Critics' Pick

Ex Libris: New York Public Library (NR)

Documentary 197 min. October 6, 2017
By Bilge Ebiri
We don't actually see that many books in Ex Libris, Frederick Wiseman's massive new film about the New York Public Library. "People think that [libraries are] just storage spaces for books," one administrator observes, when in reality they're "about people [who] want to get knowledge to them." That's a central idea here: A film that is as contemplative and dense as its subject, the lovely Ex Libris explores the breadth of New York's complex library system, as a way of showing the different ways that its users today seek knowledge and direction.

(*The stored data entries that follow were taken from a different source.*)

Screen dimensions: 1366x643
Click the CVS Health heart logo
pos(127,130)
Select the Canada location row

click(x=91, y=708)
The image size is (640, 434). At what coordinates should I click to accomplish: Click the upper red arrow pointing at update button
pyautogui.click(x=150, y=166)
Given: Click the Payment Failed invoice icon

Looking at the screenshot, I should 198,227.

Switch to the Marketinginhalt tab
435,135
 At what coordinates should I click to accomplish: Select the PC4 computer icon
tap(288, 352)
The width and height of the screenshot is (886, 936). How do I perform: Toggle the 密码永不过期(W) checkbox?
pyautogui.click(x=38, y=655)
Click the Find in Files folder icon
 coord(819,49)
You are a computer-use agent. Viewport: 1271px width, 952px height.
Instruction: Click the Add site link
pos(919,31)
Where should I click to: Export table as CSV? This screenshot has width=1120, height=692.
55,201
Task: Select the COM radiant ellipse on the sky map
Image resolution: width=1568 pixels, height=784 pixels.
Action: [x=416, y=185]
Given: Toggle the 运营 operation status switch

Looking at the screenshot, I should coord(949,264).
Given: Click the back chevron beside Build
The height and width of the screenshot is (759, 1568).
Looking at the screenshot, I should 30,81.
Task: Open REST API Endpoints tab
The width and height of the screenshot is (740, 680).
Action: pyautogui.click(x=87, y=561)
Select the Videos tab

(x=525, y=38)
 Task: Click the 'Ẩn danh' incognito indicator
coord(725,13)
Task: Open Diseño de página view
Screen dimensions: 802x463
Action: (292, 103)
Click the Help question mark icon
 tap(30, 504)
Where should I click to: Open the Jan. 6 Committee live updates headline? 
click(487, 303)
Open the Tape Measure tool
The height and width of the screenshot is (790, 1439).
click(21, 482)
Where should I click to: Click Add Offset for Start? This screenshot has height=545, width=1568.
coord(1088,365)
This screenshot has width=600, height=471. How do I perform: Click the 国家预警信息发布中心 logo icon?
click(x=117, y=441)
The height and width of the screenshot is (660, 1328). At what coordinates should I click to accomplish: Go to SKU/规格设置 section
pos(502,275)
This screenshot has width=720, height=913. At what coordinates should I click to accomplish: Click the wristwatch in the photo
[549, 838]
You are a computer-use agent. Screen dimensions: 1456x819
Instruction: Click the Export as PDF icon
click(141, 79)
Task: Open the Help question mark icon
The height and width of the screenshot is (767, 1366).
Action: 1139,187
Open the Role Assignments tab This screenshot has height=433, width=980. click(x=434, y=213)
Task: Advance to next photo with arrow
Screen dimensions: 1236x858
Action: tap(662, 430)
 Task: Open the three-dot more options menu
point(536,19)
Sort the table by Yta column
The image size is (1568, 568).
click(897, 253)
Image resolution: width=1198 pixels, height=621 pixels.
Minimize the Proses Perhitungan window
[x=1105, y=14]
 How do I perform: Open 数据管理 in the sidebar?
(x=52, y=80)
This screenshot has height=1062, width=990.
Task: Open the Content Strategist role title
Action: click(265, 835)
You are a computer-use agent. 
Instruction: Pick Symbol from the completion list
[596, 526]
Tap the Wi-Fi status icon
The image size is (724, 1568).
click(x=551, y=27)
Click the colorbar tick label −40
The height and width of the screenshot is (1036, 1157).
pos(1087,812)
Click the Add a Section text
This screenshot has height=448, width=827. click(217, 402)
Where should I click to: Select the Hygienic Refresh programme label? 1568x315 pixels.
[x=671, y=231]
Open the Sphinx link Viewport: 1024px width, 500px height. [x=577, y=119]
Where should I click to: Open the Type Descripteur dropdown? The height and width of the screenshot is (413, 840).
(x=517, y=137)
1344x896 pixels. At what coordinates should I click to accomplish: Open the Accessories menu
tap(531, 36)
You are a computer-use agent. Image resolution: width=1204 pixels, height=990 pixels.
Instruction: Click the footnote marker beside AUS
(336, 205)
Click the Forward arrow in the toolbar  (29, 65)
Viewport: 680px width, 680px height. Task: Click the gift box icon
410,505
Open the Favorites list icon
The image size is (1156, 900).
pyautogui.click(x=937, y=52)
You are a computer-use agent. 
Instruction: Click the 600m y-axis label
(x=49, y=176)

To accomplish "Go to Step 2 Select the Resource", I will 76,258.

A curious, welcome strain of utopianism has crept into Wiseman's recent projects. Films like At Berkeley, In Jackson Heights and National Gallery document places and institutions that, despite challenges, fundamentally work. While much of Ex Libris centers around the NYPL's iconic Main Branch building -- the one with the lions out front -- Wiseman tours other branches as well, showing us a spectrum of events and services and even textures. So, we see a group of children studying in a small, nondescript room at the Jerome Park branch. A piano recital at the tony Bruno Walter Auditorium. Board meetings where administrators discuss how to allocate resources. Students learning about the wealth of images in the massive photo archive.

In a less patient, more conventional film, these would just be glimpses. Ex Libris, however, is 197 minutes long; Wiseman loves to let his sequences go on and on. But he also knows better than anybody just how long he can keep us engaged, and as a simple viewing experience, Ex Libris is spellbinding. A library, for Wiseman, seems to contain the whole world. What better place to be cast adrift?